Iris processes security events in batches of 500, using intelligent pagination and timestamp tracking to ensure no event is missed or duplicated. The pipeline includes:
- API ingestion with built-in rate limiting and error handling
- Data transformation from raw API format to SIEM-compatible NDJSON
- Timestamp conversion from nanoseconds to RFC 3339 format
- State management through Cloud Storage for consistent processing
Robust Logging: Because Security Tools Need Security
A security pipeline needs comprehensive logging for accountability and troubleshooting. The logging strategy was dual:
- Detailed stdout logs in Cloud Run for complete execution tracing (
logging
python package), - Real-time Slack notifications for critical status updates:
- Success confirmations
- Processing errors
- Zero-event notifications
And so I started..
On a personal note, I have never worked coded blindly for that much time. There were no chances for testing code fully. Only “microtests”: Essentially sandbox or scratchpad files to test things out - "Will this secret load? Will this timestamp convert? Will GCP accept this blob?”.
If the final deploy failed, cleanup was pain. Success had to be one-shot clean.
Me several hours into this solution:
Lessons Learned
Overall, it was a very enriching experience. Building this pipeline taught me valuable lessons about modern security integration:
- Serverless isn't just for web applications - it's perfect for scheduled security tasks
- State management in serverless requires careful design but enables reliable processing
- About AI: AI was definitely a factor for me to achieve this in 2 days instead of 1 week (Minus the design and “mental modeling” phase). My idea that now we’re too slow for LLMs usage is very strong now (My typing speed is waay behind my thinking speed, and hence I’m typing dozens or hundreds of words to prompt GPT-4 o1 which is sometimes miles behind my thinking, and very annoying).

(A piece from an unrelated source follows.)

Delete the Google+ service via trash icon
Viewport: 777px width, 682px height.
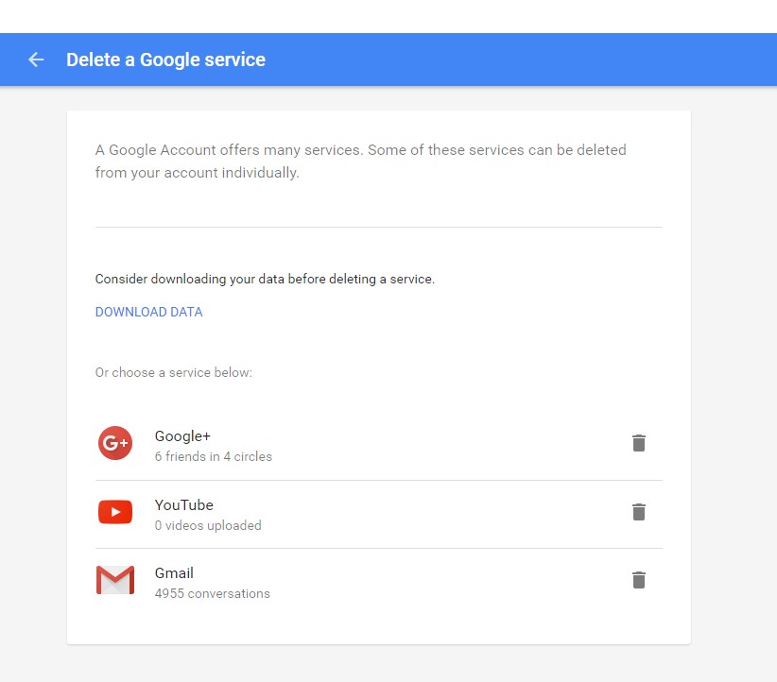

- I need to improve my Vim workflow - For this kind of development, Vim was a bit clunky and kicked me out of Flow state several times. Dropped it and used VSCode for the whole time. There are some remaps to do for me to breeze through this kind of workflow in Vim.
Looking Forward: Evolution of Security Integration
While vendors will eventually provide native integrations, the ability to build secure, efficient data pipelines is becoming a crucial skill in security engineering. The approach with Iris demonstrates that with modern cloud services, we can bridge integration gaps without compromising on security or scalability.